MCP (Model Context Protocol)A standard protocol that lets Claude (or any other model) call tools, read resources, and prompts via a structured interface. CRM Claw exposes its API both as HTTP routes (for the iOS app) and as MCP tools (for desktop Claude). See Part 6.
EmbedderA function that turns text into a fixed-size vector. CRM Claw ships two: a deterministic stub (no model download, instant boot) and a real bge-m3-Q4_K_M model loaded via node-llama-cpp. The store stays the same — the embedder is injected.
RRF (Reciprocal Rank Fusion)A technique to merge results from two different search engines (vector kNN + lexical BM25) into one ranked list. Used by the memory store to produce hybrid search results.
MMR (Maximal Marginal Relevance)A re-ranking algorithm that picks each next result based on relevance minus similarity to already-picked results. Reduces redundancy in search output. The memory store applies it after RRF.
sqlite-vecA SQLite extension that turns a SQLite database into a vector store. CRM Claw uses it to do kNN search on bge-m3 embeddings inside the same SQLite file that holds the chunks.
FTS5SQLite's built-in full-text search engine. CRM Claw uses an FTS5 contentless table for the lexical side of hybrid search.

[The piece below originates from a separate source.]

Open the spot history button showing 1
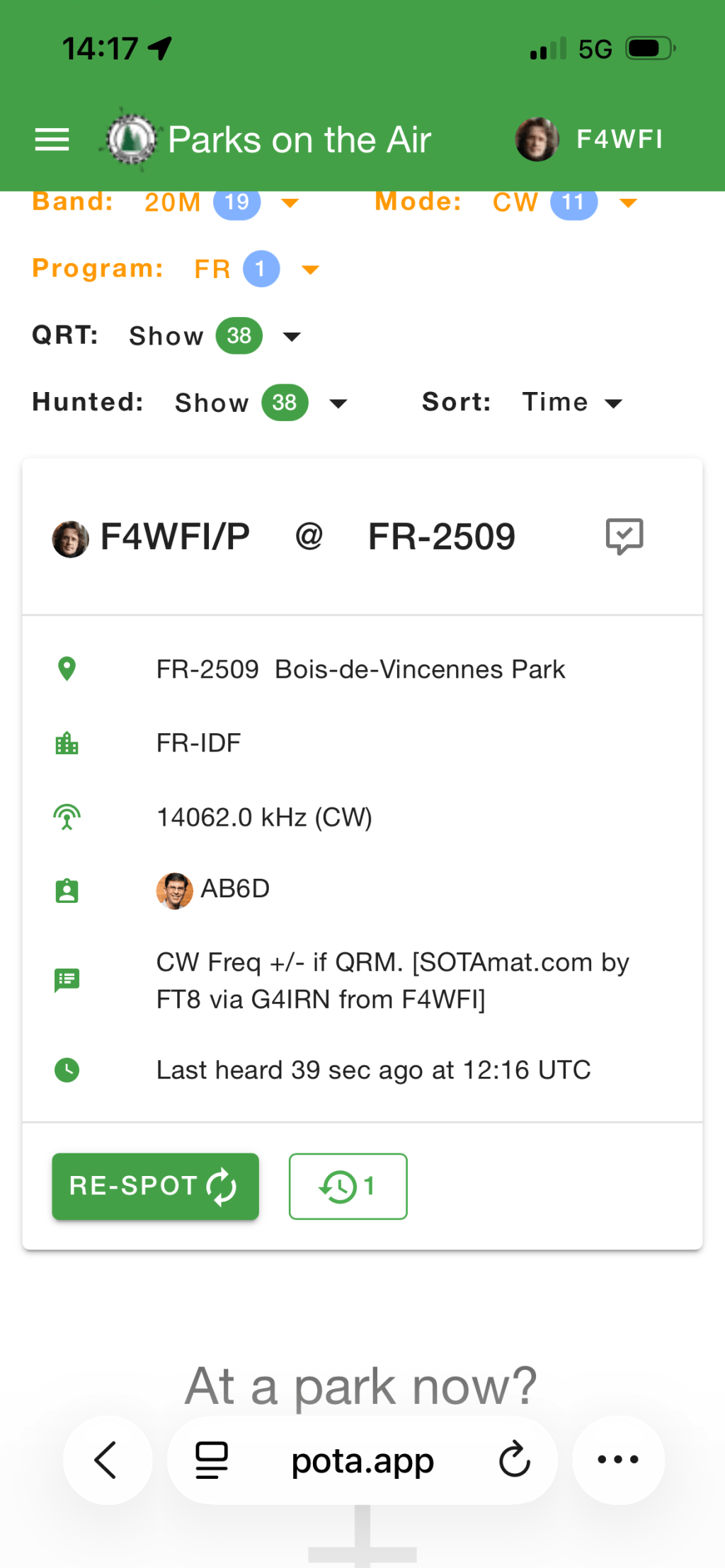The width and height of the screenshot is (725, 1568). [348, 1186]

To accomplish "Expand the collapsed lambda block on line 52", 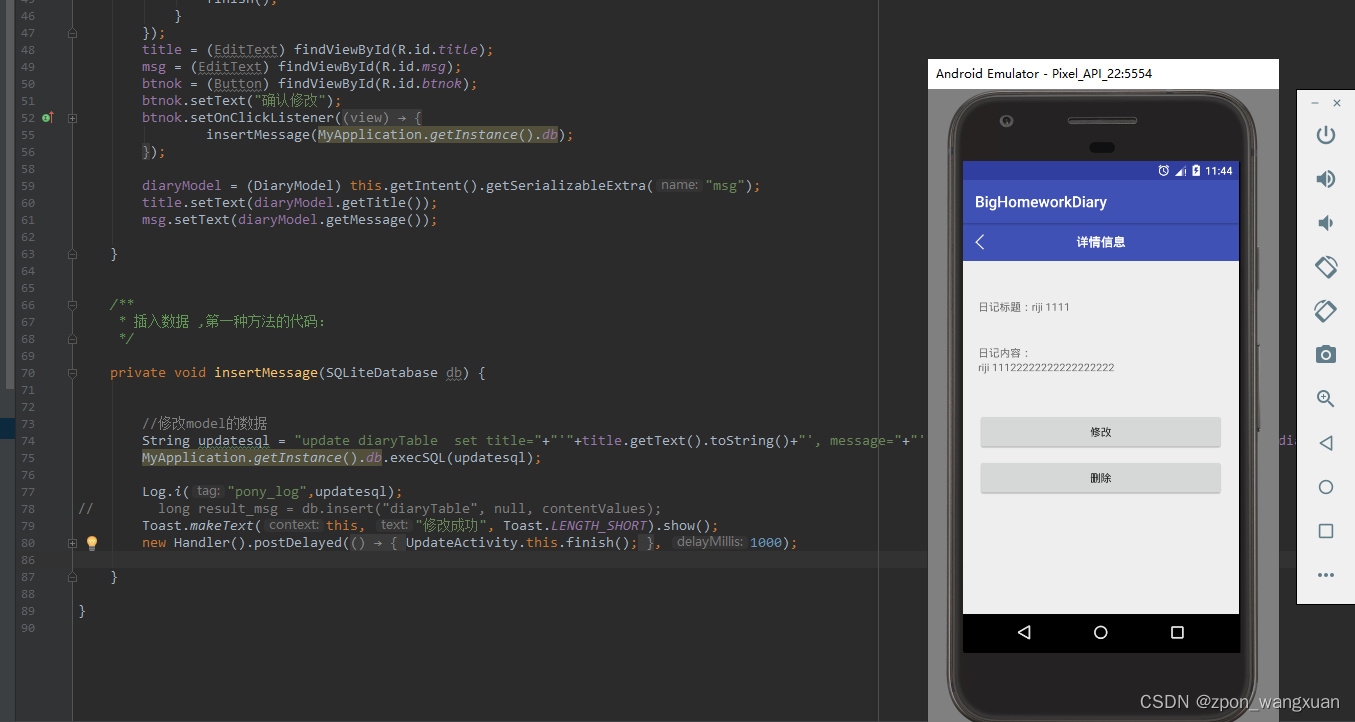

pi-aiA small TypeScript library (@mariozechner/pi-ai) that wraps Anthropic's streaming API with a clean event protocol and tool-use support. The agent loop uses it to talk to Claude.
Claude Code OAuthThe authentication mechanism Claude Code uses to talk to Anthropic. CRM Claw reads the Claude Code token from ~/.claude/.credentials.json (or the macOS Keychain) so the agent runs against your existing CC subscription instead of needing a separate API key.
Profile fingerprintA single-row table inside each tenant's database (crmclaw_tenant) and inside each tenant's memory file (tenant) that holds the tenant id. BootGuard reads it on every boot and refuses to start if it doesn't match CRM_PROFILE.
ChunkOne indexed unit of agent memory. A chunk has text, metadata (source kind, source id), an embedding vector, and an importance score. The agent searches over chunks using hybrid search.
Source kindA tag on a chunk that says what kind of content it represents (event_summary, daily_digest, memory_long, org_brief, etc.). Used to filter searches and to control which chunks decay over time.
Provider contextThe small object passed to every email provider factory: tenant brand info (FROM name + email) and the data dir. Lets providers read those values without coupling to the full Profile schema.
Vibe codedWritten by talking to an AI rather than typing. See the "What is vibe coding" section above.